STATED PROBLEM.
Render every line of the data rows below as a Markdown table with the columns No. and Line, giving each line its number and omitting blank lines.

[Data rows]
· · · · · · ·

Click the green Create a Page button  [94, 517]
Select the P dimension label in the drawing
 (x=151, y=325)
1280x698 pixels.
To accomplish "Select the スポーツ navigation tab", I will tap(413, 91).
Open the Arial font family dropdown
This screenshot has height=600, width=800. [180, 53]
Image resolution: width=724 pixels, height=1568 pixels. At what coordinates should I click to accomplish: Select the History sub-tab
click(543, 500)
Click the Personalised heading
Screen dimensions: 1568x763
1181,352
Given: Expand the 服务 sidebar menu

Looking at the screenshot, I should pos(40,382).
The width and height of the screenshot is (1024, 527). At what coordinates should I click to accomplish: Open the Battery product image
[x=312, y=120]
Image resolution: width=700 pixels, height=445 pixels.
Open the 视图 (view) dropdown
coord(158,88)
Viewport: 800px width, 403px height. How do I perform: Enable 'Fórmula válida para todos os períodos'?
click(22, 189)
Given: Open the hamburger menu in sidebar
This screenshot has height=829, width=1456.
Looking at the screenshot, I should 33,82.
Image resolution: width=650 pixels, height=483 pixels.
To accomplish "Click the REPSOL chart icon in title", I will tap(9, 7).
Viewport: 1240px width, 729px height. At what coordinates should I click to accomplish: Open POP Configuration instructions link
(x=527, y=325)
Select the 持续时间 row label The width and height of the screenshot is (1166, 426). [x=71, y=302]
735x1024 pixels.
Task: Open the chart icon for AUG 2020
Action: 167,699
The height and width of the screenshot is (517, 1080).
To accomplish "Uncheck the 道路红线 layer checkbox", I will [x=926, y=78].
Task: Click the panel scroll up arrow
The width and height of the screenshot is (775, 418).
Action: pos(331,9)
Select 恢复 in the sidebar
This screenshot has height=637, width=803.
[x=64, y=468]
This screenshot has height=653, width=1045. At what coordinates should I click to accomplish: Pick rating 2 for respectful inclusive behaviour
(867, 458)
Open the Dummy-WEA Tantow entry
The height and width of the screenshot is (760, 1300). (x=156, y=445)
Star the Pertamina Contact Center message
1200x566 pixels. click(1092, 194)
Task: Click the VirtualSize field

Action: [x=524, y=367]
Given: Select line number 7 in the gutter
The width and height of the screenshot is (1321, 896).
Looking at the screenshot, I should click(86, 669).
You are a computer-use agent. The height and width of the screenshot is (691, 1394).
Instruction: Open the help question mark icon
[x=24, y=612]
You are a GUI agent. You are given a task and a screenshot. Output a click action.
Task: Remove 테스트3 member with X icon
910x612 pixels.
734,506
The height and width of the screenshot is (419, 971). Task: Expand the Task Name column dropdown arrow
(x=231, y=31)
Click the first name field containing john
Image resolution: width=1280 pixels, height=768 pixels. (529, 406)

· · · · · · ·

COMPLETE OUTPUT.
| No. | Line |
|---|---|
| 1 | Click the green Create a Page button  [94, 517] |
| 2 | Select the P dimension label in the drawing |
| 3 |  (x=151, y=325) |
| 4 | 1280x698 pixels. |
| 5 | To accomplish "Select the スポーツ navigation tab", I will tap(413, 91). |
| 6 | Open the Arial font family dropdown |
| 7 | This screenshot has height=600, width=800. [180, 53] |
| 8 | Image resolution: width=724 pixels, height=1568 pixels. At what coordinates should I click to accomplish: Select the History sub-tab |
| 9 | click(543, 500) |
| 10 | Click the Personalised heading |
| 11 | Screen dimensions: 1568x763 |
| 12 | 1181,352 |
| 13 | Given: Expand the 服务 sidebar menu |
| 14 | Looking at the screenshot, I should pos(40,382). |
| 15 | The width and height of the screenshot is (1024, 527). At what coordinates should I click to accomplish: Open the Battery product image |
| 16 | [x=312, y=120] |
| 17 | Image resolution: width=700 pixels, height=445 pixels. |
| 18 | Open the 视图 (view) dropdown |
| 19 | coord(158,88) |
| 20 | Viewport: 800px width, 403px height. How do I perform: Enable 'Fórmula válida para todos os períodos'? |
| 21 | click(22, 189) |
| 22 | Given: Open the hamburger menu in sidebar |
| 23 | This screenshot has height=829, width=1456. |
| 24 | Looking at the screenshot, I should 33,82. |
| 25 | Image resolution: width=650 pixels, height=483 pixels. |
| 26 | To accomplish "Click the REPSOL chart icon in title", I will tap(9, 7). |
| 27 | Viewport: 1240px width, 729px height. At what coordinates should I click to accomplish: Open POP Configuration instructions link |
| 28 | (x=527, y=325) |
| 29 | Select the 持续时间 row label The width and height of the screenshot is (1166, 426). [x=71, y=302] |
| 30 | 735x1024 pixels. |
| 31 | Task: Open the chart icon for AUG 2020 |
| 32 | Action: 167,699 |
| 33 | The height and width of the screenshot is (517, 1080). |
| 34 | To accomplish "Uncheck the 道路红线 layer checkbox", I will [x=926, y=78]. |
| 35 | Task: Click the panel scroll up arrow |
| 36 | The width and height of the screenshot is (775, 418). |
| 37 | Action: pos(331,9) |
| 38 | Select 恢复 in the sidebar |
| 39 | This screenshot has height=637, width=803. |
| 40 | [x=64, y=468] |
| 41 | This screenshot has height=653, width=1045. At what coordinates should I click to accomplish: Pick rating 2 for respectful inclusive behaviour |
| 42 | (867, 458) |
| 43 | Open the Dummy-WEA Tantow entry |
| 44 | The height and width of the screenshot is (760, 1300). (x=156, y=445) |
| 45 | Star the Pertamina Contact Center message |
| 46 | 1200x566 pixels. click(1092, 194) |
| 47 | Task: Click the VirtualSize field |
| 48 | Action: [x=524, y=367] |
| 49 | Given: Select line number 7 in the gutter |
| 50 | The width and height of the screenshot is (1321, 896). |
| 51 | Looking at the screenshot, I should click(86, 669). |
| 52 | You are a computer-use agent. The height and width of the screenshot is (691, 1394). |
| 53 | Instruction: Open the help question mark icon |
| 54 | [x=24, y=612] |
| 55 | You are a GUI agent. You are given a task and a screenshot. Output a click action. |
| 56 | Task: Remove 테스트3 member with X icon |
| 57 | 910x612 pixels. |
| 58 | 734,506 |
| 59 | The height and width of the screenshot is (419, 971). Task: Expand the Task Name column dropdown arrow |
| 60 | (x=231, y=31) |
| 61 | Click the first name field containing john |
| 62 | Image resolution: width=1280 pixels, height=768 pixels. (529, 406) |